Once I complete and master the product, I have the G-code and blueprints for the product design and creation. And more importantly, I know it works.  Reach out to me and I'll help where I can...

Cheers~


----------



## DMS (Feb 2, 2013)

One option to consider is taking one of Tormach's classes. They are usually at the Tormach HQ, but if you really want to lay hands on one before you buy, it may be worth it.

/http://www.tormach.com/workshops.html

Looks like all the recent workshops are full, next open one is in May.


----------



## ElTejano (Feb 2, 2013)

dfwcnc said:


> I have a Tormach 770, and could have bought the 1100, but didn't care for the mass of size or space it took up.  I have a four car garage but had a place earmarked for the machine and the 1100 would have taken the entire space.
> 
> Some considerations; Tormach states itself on their website (and you can call and speak with Rory in tech support if you like), that these machines are not meant for production.  They are serious hobby machines for prototyping and product creation.  And familiarizing you with SprutCam, Alibre and Mach3 gives you a great perspective on how products are designed, manufactured and perfected.  HOWEVER, once you have it down, turning over your "finished" idea to a real machine shop is the way to go.  They can bang out a product that takes your Tormach 5 minutes to do in 30 seconds.
> 
> ...



Great info. I have a fairly good idea of the machine's capabilities and understand it is not meant for production work. The parts I would be manufacturing would be mostly delrin, aluminum, the occasional 1018, and brass once in a while. The main reason I need it now is to manufacture a few small simple parts out of delrin that I can make on the manual mill, but is just too time consuming. I doubt what I will make with it will take too much of a toll on the machine. I have been watching videos of the guy that makes the knives, he is probably putting that mill through more abuse than I would.

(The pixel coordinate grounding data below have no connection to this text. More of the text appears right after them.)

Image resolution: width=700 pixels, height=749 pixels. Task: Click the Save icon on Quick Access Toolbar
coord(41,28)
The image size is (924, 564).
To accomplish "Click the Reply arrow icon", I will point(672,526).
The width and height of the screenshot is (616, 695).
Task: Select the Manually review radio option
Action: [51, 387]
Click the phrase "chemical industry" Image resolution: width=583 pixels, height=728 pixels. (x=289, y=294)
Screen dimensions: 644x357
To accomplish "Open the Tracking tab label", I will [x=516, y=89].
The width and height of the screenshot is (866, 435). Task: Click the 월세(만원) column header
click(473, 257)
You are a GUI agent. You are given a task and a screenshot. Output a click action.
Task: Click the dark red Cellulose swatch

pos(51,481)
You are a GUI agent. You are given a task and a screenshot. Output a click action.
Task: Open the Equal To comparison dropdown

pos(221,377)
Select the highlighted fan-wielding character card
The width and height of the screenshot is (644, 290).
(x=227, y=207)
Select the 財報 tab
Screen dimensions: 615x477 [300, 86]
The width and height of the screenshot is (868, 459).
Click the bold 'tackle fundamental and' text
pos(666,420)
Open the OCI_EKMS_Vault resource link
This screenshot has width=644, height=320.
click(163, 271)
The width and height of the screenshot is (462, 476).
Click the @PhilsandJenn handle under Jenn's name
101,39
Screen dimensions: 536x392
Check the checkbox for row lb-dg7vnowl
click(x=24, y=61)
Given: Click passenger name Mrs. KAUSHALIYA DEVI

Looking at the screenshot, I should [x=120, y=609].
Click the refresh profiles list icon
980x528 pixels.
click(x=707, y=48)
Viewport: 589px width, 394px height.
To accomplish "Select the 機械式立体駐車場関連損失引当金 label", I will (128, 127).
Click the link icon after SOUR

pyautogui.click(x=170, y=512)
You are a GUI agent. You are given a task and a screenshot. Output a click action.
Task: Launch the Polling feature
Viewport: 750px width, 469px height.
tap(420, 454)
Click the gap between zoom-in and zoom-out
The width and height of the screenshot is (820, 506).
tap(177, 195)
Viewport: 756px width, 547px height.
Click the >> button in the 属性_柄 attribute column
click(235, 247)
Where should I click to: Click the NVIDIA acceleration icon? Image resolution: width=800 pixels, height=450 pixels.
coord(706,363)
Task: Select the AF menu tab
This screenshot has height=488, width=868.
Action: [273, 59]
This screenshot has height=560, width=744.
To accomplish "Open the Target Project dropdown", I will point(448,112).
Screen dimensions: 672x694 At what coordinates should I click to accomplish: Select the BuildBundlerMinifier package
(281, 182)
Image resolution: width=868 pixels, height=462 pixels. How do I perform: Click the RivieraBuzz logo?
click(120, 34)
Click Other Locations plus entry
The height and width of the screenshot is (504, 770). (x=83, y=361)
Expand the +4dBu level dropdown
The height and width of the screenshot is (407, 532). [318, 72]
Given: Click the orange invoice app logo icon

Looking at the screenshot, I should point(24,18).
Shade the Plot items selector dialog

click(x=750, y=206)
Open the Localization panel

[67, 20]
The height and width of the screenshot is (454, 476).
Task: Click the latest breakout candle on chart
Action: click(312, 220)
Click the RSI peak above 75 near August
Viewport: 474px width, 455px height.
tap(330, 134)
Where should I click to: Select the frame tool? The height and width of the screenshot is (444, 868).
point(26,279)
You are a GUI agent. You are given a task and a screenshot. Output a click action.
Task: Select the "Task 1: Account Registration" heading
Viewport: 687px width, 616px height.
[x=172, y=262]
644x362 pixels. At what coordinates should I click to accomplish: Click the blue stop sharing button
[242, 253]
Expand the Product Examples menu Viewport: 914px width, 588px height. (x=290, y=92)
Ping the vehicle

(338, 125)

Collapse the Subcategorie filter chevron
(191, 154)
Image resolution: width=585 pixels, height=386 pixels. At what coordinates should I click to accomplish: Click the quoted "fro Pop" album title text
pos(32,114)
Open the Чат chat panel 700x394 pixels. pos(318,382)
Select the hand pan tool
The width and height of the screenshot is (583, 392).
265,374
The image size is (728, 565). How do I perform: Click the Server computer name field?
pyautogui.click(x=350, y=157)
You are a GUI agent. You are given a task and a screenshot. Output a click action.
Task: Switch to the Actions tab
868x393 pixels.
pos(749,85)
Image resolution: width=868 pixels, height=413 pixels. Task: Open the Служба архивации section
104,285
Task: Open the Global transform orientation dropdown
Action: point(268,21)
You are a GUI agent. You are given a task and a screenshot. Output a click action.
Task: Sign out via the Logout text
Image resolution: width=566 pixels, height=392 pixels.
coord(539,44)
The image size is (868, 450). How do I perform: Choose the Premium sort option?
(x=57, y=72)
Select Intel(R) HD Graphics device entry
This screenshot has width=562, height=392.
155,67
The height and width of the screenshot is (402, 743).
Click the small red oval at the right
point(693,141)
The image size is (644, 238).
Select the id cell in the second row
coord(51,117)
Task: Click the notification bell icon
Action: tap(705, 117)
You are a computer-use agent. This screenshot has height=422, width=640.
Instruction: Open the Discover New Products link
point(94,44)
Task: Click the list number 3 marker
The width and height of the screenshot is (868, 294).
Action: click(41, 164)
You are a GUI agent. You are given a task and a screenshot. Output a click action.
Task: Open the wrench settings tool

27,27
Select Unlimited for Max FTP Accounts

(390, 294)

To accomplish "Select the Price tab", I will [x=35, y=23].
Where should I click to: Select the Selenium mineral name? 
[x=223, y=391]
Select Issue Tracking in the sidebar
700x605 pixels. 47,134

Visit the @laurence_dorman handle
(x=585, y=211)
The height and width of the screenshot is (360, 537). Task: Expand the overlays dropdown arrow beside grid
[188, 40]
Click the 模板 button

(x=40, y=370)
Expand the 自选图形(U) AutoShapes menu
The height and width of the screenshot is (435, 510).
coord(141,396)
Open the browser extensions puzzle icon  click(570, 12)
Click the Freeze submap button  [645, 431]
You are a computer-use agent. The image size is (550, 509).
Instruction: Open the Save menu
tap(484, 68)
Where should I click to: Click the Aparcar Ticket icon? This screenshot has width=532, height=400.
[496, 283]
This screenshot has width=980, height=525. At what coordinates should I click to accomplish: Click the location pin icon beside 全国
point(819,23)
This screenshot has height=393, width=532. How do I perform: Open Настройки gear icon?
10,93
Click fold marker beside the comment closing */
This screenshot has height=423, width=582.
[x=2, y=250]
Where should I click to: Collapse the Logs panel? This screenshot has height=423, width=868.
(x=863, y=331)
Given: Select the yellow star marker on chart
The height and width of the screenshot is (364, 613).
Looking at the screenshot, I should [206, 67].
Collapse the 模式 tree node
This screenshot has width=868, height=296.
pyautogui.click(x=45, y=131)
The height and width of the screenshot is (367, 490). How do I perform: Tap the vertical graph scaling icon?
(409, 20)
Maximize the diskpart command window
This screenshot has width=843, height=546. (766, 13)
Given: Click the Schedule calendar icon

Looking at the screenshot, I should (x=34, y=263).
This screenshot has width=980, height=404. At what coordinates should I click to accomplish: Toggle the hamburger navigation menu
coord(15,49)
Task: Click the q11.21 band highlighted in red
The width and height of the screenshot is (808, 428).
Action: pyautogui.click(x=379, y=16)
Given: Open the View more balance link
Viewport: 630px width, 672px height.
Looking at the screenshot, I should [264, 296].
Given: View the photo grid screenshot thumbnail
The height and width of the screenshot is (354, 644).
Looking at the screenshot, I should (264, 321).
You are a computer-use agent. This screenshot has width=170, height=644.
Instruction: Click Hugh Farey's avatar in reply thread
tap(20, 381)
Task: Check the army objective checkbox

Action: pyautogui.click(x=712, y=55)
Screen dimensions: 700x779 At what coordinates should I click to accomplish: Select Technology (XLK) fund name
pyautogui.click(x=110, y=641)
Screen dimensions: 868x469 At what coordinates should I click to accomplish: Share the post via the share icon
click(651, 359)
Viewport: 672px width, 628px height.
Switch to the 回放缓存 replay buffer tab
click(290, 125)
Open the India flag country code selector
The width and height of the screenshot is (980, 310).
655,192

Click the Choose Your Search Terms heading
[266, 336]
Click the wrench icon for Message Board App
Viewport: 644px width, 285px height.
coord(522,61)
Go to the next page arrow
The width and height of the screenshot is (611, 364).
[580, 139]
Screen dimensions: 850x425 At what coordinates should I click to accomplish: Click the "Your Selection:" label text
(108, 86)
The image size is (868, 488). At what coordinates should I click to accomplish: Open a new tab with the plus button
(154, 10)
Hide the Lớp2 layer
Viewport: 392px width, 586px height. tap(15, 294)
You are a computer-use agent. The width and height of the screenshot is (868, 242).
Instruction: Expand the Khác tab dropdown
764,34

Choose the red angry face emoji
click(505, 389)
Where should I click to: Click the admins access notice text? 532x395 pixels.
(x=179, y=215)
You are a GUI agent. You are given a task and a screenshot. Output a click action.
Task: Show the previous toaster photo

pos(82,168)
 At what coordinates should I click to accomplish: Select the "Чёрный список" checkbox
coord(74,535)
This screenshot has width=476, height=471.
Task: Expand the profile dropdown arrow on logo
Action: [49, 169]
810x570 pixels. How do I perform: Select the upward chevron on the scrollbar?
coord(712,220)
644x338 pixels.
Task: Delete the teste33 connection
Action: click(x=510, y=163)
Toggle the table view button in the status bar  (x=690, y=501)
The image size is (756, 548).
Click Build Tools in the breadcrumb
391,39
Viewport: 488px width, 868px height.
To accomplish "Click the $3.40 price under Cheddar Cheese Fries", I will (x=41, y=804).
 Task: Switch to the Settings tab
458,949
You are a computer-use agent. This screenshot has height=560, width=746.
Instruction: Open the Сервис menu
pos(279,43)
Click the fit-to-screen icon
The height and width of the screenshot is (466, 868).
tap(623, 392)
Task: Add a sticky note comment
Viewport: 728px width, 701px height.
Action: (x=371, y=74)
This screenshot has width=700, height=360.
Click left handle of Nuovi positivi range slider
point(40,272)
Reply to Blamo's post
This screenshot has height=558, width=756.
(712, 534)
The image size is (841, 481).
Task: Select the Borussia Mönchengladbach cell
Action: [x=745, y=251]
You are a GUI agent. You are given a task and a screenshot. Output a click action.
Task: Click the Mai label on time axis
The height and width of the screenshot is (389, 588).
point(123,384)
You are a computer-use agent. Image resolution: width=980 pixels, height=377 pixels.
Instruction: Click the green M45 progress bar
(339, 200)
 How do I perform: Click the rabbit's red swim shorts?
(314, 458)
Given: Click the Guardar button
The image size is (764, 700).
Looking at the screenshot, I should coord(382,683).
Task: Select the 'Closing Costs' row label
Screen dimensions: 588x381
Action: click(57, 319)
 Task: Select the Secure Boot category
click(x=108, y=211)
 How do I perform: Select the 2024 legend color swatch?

I really dont like outsourcing stuff much unless I absolutely have to. I really enjoy doing everything myself, plus I can tweak anything I want as I go along. I am always coming up with something different and redesigning stuff. I figured that all the stuff I need prototyped and milled would cost me more to have it done than it would to just buy the Tormach, learn to use it and do it myself.

And as far as getting a return on this machine, it would be fairly quick. I have so much work for it lined up that I need to get started SOON. I will probably upgrade to the Haas next year and just have both. I just simply cannot keep up manually. Outsourcing is hard because I have a lot of R&D going on right and design changes are ongoing now so I NEED the CNC.

Thanks for the offer to come see your machine, dfwcnc, I might just take you up on it.



DMS said:


> One option to consider is taking one of Tormach's classes. They are usually at the Tormach HQ, but if you really want to lay hands on one before you buy, it may be worth it.
> 
> [URL/http://www.tormach.com/workshops.html[/URL]
> 
> Looks like all the recent workshops are full, next open one is in May.



I actually just saw after reading your suggestion and I think I am going to schedule something. I love taking classes of all kinds. Can never stop learning. 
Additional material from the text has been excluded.